In case you need a refresher, never read our original article, and/or don’t want to now, here’s a quick description of reliability and uncertainty: reliability is a coefficient between 0 and 1 that gives a sense of the consistency of a statistic. A higher reliability means that there’s less uncertainty in the measurement. Reliability will go up with a larger sample size, so the reliability for strikeout rate after 100 plate appearances is going to be much lower than the reliability for strikeout rate at 600. Reliability also changes depending on which stat is being measured. Since strikeout rate is obviously a more talent-based stat than hit-by-pitch rate (well, maybe not for everybody), the reliability is going to be higher for strikeouts given two identical samples. You can think of it like strikeouts “stabilize” quicker than hit-by-pitches.

Reliability can be used to regress a player’s stats to the mean and then to create error bars around that, giving a confidence interval of the player’s true talent. To continue with the strikeout example, I’ll add another point — namely that, the more plate appearances a player has recorded, the closer the estimate of his true talent will be to the strikeout rate he’s running at the time. In fact, strikeout rate is so reliable that, after a full season’s worth of plate appearances, a player’s strikeout rate will probably be almost exactly reflective of his true talent. The same cannot be said for many other stats, like line drive rate, which is mostly random; the reliability for LD% never gets very high, even after a full season’s worth of batted balls.

For information on how to calculate reliability, and more specific details on how it is used, read our original article which was referenced in the first paragraph. I’m not going to go over any of the methodology in great detail, since it’s all in that original post and I didn’t change much. The only real difference is the input data used; instead of using data from 2009-2014, I went with 2013-2015. The few years lost, I found, didn’t make much of a difference, since the samples were plenty adequate.

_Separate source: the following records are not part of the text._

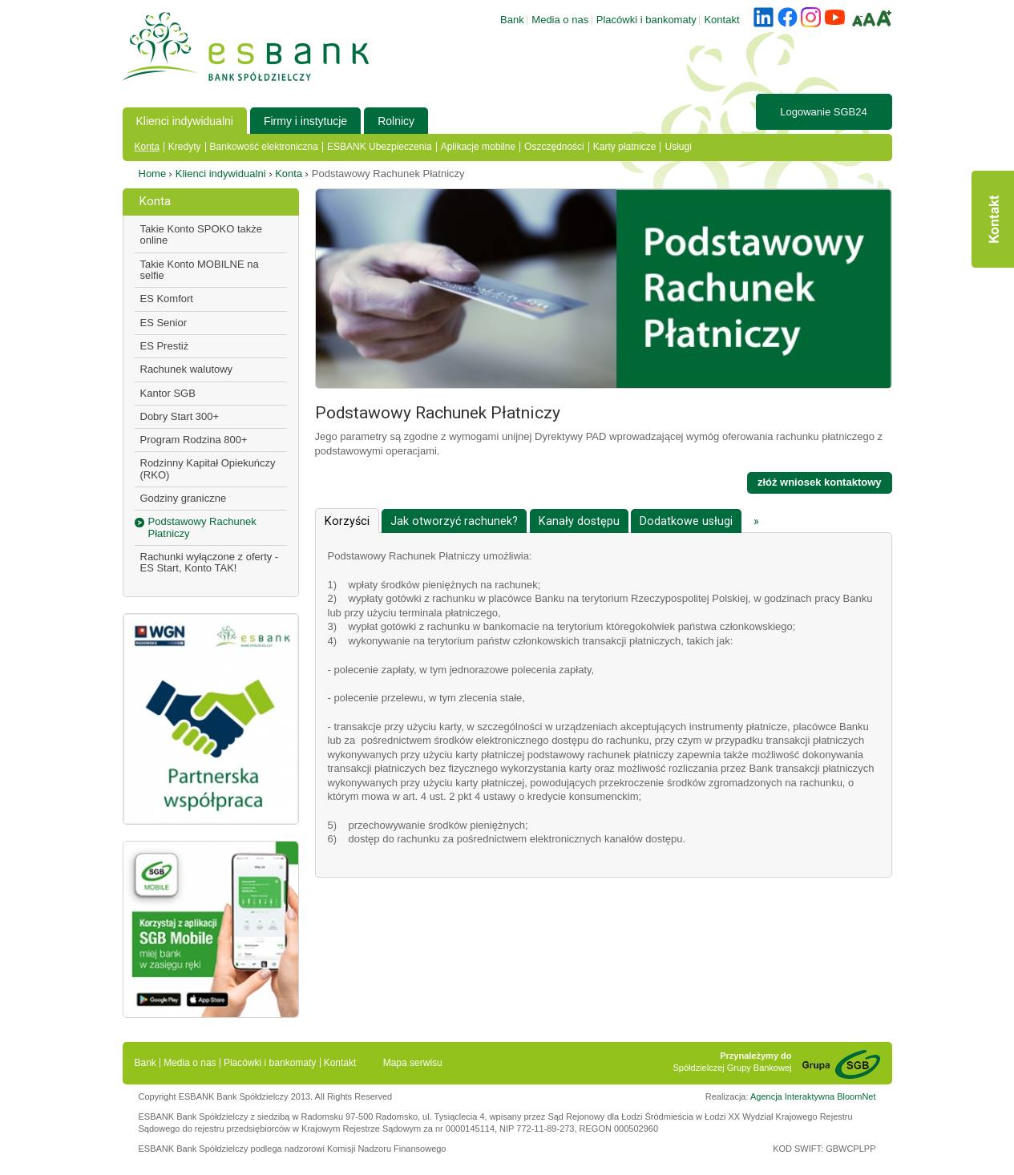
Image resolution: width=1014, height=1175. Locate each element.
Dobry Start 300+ (180, 416)
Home (153, 174)
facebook (788, 17)
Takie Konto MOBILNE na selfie (199, 269)
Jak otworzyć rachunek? (454, 521)
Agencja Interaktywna (792, 1096)
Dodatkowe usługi (686, 521)
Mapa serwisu (412, 1062)
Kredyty (184, 146)
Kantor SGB (168, 393)
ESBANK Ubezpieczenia (379, 146)
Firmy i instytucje (305, 121)
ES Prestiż (164, 346)
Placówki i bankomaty (646, 20)
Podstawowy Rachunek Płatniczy (202, 527)
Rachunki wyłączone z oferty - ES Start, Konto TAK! (209, 562)
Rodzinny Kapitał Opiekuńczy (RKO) (208, 468)
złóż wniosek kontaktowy (819, 482)
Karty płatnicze (624, 146)
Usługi (678, 146)
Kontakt (993, 219)
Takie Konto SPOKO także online (201, 234)
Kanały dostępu (579, 521)
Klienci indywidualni (184, 121)
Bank (512, 20)
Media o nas (559, 20)
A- (857, 20)
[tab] (347, 520)
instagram (811, 17)
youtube (835, 17)
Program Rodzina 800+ (194, 440)
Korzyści (347, 521)
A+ (883, 18)
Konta (147, 146)
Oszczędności (554, 146)
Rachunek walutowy (186, 369)
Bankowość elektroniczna (264, 146)
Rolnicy (396, 121)
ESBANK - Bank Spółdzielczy (245, 46)
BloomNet (856, 1096)
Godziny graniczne (183, 498)
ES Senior (164, 323)
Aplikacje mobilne (478, 146)
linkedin (763, 17)
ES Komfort (166, 299)
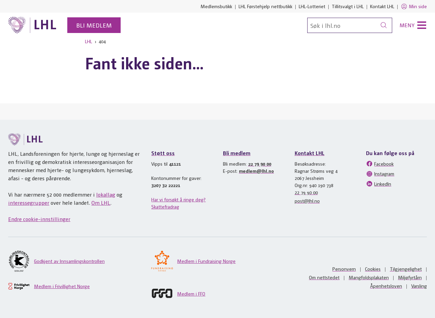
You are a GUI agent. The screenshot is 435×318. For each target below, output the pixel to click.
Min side (414, 6)
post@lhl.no (307, 201)
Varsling (419, 286)
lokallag (105, 194)
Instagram (380, 173)
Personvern (344, 269)
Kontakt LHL (382, 6)
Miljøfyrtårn (410, 277)
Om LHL (100, 202)
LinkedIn (378, 183)
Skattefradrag (165, 206)
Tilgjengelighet (406, 269)
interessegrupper (28, 202)
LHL (88, 41)
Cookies (373, 269)
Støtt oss (163, 153)
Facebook (380, 163)
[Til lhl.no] (32, 25)
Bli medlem (94, 25)
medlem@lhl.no (256, 171)
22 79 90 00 (259, 164)
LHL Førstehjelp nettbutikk (265, 6)
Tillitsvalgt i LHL (348, 6)
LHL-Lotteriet (312, 6)
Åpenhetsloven (386, 286)
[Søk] (349, 25)
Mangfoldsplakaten (369, 277)
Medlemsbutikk (216, 6)
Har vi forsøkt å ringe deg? (178, 199)
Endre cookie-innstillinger (39, 218)
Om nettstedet (324, 277)
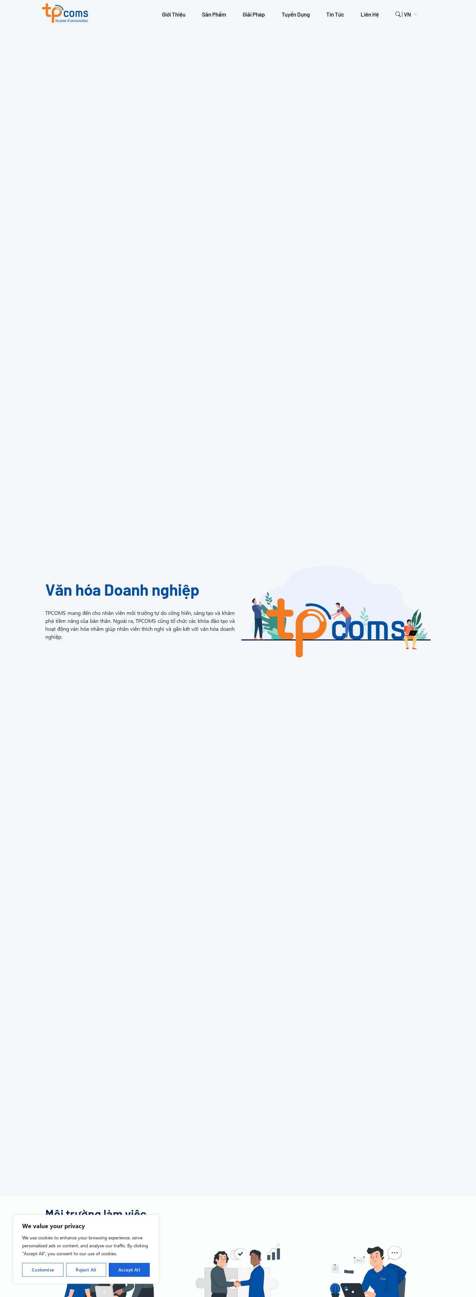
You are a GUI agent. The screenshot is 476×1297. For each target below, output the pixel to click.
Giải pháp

I also wanted to keep the run environment stable, so I avoided stretching the sample over too many years. And, lastly, using fewer years made the code run much quicker.

For Statcast-based stats, I was compelled to use only 2016 data, so I have incomplete seasons. It doesn’t seem to matter too much, and it’s easy to extrapolate what the reliability would be over larger sample sizes. Additionally, for pickoff data, I used 2009-2015.

This update contains a lot of different stats, but some finagling had to be done to include some of them. Any counting stat had to be turned into a rate stat, usually just by dividing by plate appearances. You can’t find the reliability of home runs, but you can find the reliability of home runs per plate appearances, which is really the same thing.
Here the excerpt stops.